Manuel Marchena, en una imagen de archivo. / EFE

Tensión en las protestas nacionalistas contra la visita a Barcelona del juez Marchena

Cordón policial e insultos contra el magistrado del Supremo

CRISTIAN REINO Barcelona

El independentismo radical ha recibido con gritos, empujones, forcejeos con la policía e insultos al juez del Tribunal Supremo, Manuel Marchena, que este lunes ha participado en la capital catalana en una conferencia organizada por el colegio de abogados de Barcelona. Medio centenar de personas, convocadas por la ANC y Òmnium, se han manifestado a las puertas del colegio de abogados, al grito de «Marchena a la trena», «fascista» o «hijo de puta». Los Mossos d'Esquadra han tenido que formar un cordón policial ante la entrada para evitar que los nacionalistas pudieran irrumpir a la fuerza en la sede del colegio de abogados.

Las plataformas secesionistas han instalado pantallas gigantes para proyectar imágenes del referéndum ilegal del 1-O, por el que nueve dirigentes del 'procés' fueron condenados a penas de nueve a trece años de prisión por un delito de sedición. Marchena fue el juez que presidió el juicio.Todos ellos fueron indultados dos años después de las sentencias condenatorias. La protesta se ha producido cuando el Supremo debe abordar en las próximas semanas el recurso contra la concesión de los indultos.

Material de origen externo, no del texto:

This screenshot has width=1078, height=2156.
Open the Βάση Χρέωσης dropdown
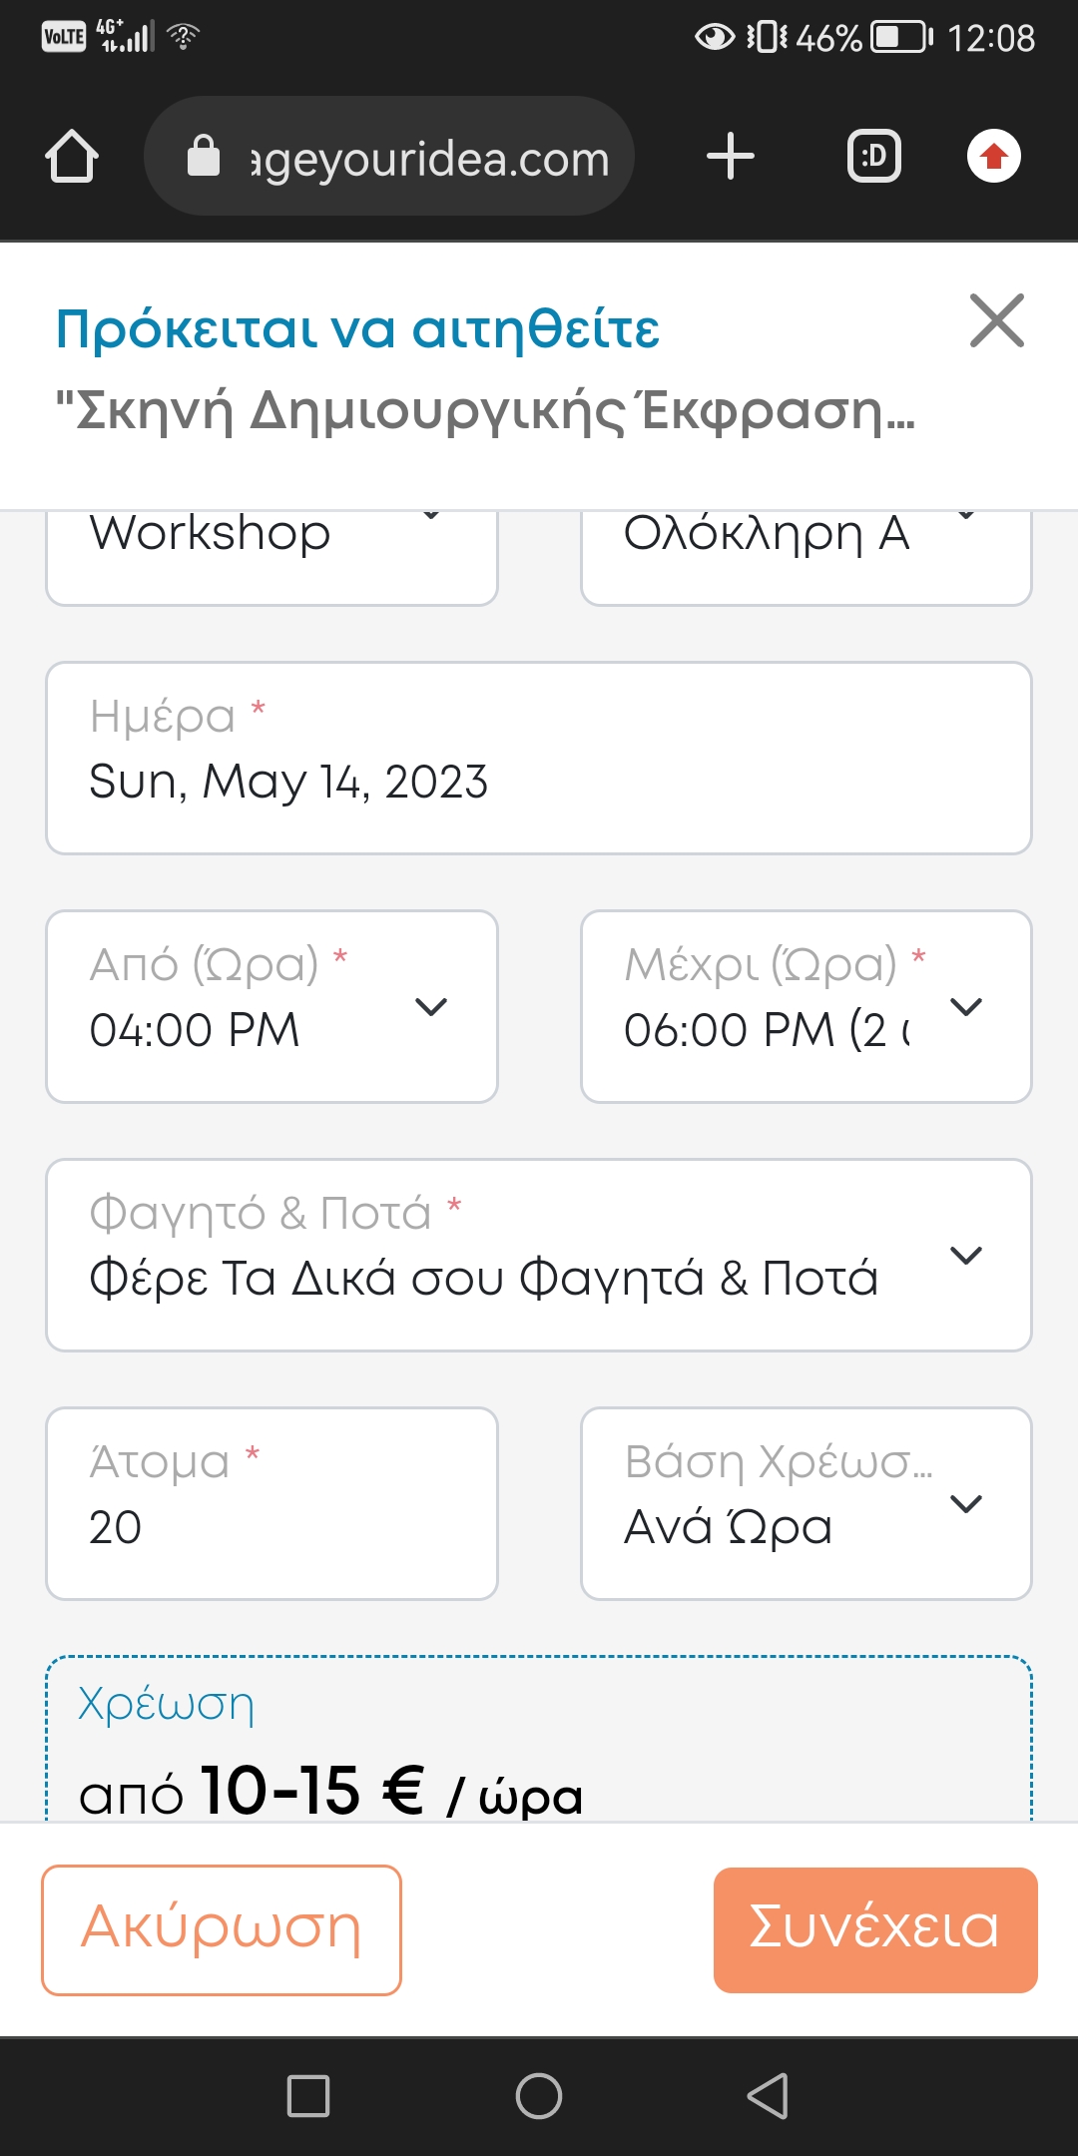pyautogui.click(x=806, y=1503)
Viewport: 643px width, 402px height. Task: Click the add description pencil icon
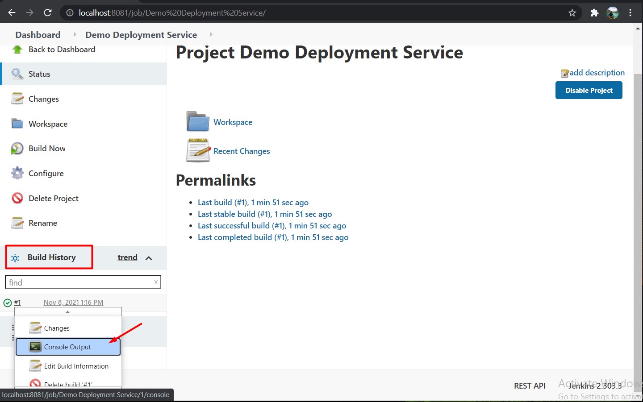(x=564, y=72)
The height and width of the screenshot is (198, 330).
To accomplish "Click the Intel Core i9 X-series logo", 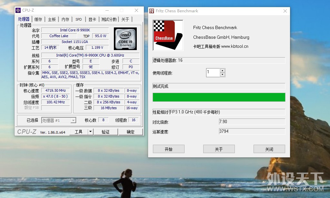I will tap(125, 38).
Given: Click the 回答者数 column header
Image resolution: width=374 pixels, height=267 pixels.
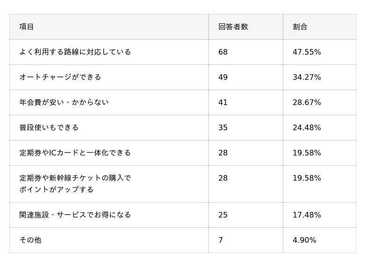Looking at the screenshot, I should (233, 27).
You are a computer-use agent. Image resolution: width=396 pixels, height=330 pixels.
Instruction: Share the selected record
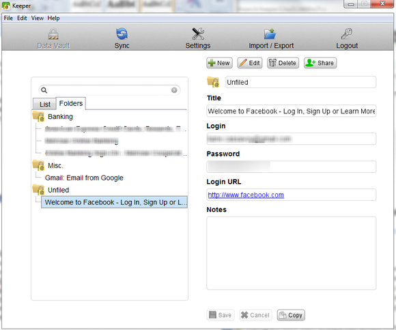[x=320, y=63]
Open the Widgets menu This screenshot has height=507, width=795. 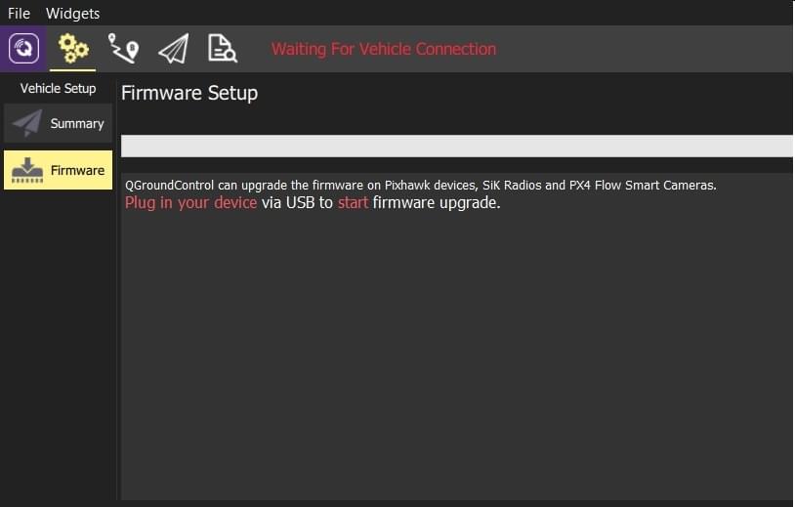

En el momento en que Marchena ha iniciado su conferencia, sobre inteligencia artificial y procesos penales, un grupo de abogados, los únicos que tenían acceso a la sala, han abandonado el auditorio, mientras recriminaban al magistrado del Alto Tribunal haber tenido el «honor de convertir el Supremo en un tribunal de excepción». «Es un represor y no una persona de leyes», ha afirmado la presidenta de la ANC, Dolors Feliu, en la protesta nacionalista. «Las teorías de Marchena son totalmente contrarias a Derecho y reprimieron», ha añadido. «Hemos venido a decirle a Marchena que pese a su represión, lo volveremos a hacer», ha amenazado Xavier Antich, presidente de Òmnium. Esta protesta es para «denunciar que la represión, la brutalidad del Estado y la guerra sucia del Estado español para parar la lucha democrática legítima siguen», ha rematado.